Kipp paused. His hands went out in a weary gesture.

“You kin guess the rest, boys. Fox and him a houndin’ me. They tell me that the night uh the Los Cruces jail break, a deputy was killed. The kid shot him, like as not. Him er Fox who was in town at the time, dickerin’ fer stolen hosses that the kid brung across the line. But they’ve laid the killin’ on to me and I’m wanted down there. Likewise the kid plays on this promise I done made his mother, sayin’ how I done wrong by her all the way through and if he’d had the right kind uh raisin’ he’d uh turned out different. Mebbe so, by gittin’ Fox and cleanin’ up this gang, I kin make up a mite fer what or’nariness I’ve done. Then I’m goin’ back tuh Los Cruces and let ’em do what they want with me. That’s the hull —— story, boys. The story that’s writ in black and white and lays in my safe. I want that you should know this afore I meets up with Fox.”

Opening the door, Joe Kipp stepped out into the night, his hair silvery white in the bright moonlight.

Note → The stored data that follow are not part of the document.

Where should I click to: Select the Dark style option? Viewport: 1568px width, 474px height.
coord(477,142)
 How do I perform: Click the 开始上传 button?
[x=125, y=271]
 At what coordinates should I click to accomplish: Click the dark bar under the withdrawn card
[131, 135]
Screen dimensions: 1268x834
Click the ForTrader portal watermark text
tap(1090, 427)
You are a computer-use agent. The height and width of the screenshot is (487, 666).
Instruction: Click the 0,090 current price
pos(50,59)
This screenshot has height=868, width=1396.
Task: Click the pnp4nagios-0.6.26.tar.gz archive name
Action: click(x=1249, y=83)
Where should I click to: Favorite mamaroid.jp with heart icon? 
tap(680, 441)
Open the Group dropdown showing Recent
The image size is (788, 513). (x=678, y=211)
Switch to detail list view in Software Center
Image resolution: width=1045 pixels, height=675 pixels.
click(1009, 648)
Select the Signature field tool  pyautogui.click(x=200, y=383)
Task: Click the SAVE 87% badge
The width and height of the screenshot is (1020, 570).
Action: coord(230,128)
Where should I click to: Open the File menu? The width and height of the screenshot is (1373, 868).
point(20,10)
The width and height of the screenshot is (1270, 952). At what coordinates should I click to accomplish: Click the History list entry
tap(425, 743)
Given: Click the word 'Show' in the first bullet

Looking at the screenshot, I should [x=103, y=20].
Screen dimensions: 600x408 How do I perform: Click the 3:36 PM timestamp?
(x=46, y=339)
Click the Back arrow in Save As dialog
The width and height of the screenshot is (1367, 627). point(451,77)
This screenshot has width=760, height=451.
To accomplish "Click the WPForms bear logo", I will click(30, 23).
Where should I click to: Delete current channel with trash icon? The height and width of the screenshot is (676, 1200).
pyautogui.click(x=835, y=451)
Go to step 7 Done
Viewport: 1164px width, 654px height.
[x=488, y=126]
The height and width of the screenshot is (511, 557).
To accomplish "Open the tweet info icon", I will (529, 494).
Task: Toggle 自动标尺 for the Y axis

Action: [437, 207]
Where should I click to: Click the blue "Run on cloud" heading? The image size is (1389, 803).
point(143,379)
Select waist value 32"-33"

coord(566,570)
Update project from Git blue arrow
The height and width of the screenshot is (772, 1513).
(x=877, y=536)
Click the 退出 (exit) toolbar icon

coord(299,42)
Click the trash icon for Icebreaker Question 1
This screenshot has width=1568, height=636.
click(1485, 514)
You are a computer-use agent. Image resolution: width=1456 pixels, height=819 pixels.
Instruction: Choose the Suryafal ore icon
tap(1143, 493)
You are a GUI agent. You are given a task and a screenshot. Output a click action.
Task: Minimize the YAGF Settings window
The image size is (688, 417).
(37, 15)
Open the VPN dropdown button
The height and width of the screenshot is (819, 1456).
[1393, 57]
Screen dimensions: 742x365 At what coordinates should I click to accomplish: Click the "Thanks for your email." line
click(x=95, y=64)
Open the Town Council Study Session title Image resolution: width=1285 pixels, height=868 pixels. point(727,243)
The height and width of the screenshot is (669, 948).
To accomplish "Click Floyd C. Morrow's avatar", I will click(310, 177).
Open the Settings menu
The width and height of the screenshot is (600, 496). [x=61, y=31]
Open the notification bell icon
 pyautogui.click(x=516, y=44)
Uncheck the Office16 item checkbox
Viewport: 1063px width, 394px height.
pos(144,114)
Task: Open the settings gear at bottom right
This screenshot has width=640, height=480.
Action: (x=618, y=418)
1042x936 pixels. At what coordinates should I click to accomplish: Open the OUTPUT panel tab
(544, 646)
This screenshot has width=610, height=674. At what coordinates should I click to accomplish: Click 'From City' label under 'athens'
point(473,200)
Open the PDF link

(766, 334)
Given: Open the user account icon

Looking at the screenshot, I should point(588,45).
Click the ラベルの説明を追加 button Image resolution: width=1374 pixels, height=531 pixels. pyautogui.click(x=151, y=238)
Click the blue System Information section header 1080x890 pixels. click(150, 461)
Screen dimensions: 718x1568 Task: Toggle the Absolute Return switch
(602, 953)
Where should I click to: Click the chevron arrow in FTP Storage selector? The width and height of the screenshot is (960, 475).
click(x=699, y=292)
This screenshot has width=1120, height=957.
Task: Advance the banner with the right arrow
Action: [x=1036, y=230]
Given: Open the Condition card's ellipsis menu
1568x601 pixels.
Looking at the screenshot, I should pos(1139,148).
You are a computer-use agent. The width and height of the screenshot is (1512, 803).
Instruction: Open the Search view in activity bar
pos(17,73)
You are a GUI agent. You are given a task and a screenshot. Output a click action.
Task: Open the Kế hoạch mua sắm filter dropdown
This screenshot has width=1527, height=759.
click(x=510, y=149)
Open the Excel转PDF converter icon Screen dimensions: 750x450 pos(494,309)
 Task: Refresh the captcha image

“I wonder,” said Pete Basset, as if musing aloud, “what we can say to make him know we’re for him?”

“Leave it tuh Tad,” whispered Shorty. “He kin do ’er. Hop to it, Taddie. Do it and I’ll give yuh them Chihuahua spurs yuh bin wantin’.”

Tad gave his little partner a withering look, then stepped over to Black Jack’s dead body, looking down into the upturned face. Then he jerked the blanket off the snoring Slim and covered the body of Joe Kipp’s son.

“I wish you would say something to him, Tad,” said Pete earnestly. “I’m afraid I’d make a mess of it.”

“If I gotta, I gotta,” replied Tad grimly. “Shed them spurs, runt.”

Tad met Kipp at the corral. He held out his hand to the old sheriff.

Kipp’s eyes were misty as he gripped it. “That goes fer all of us,” said Tad simply.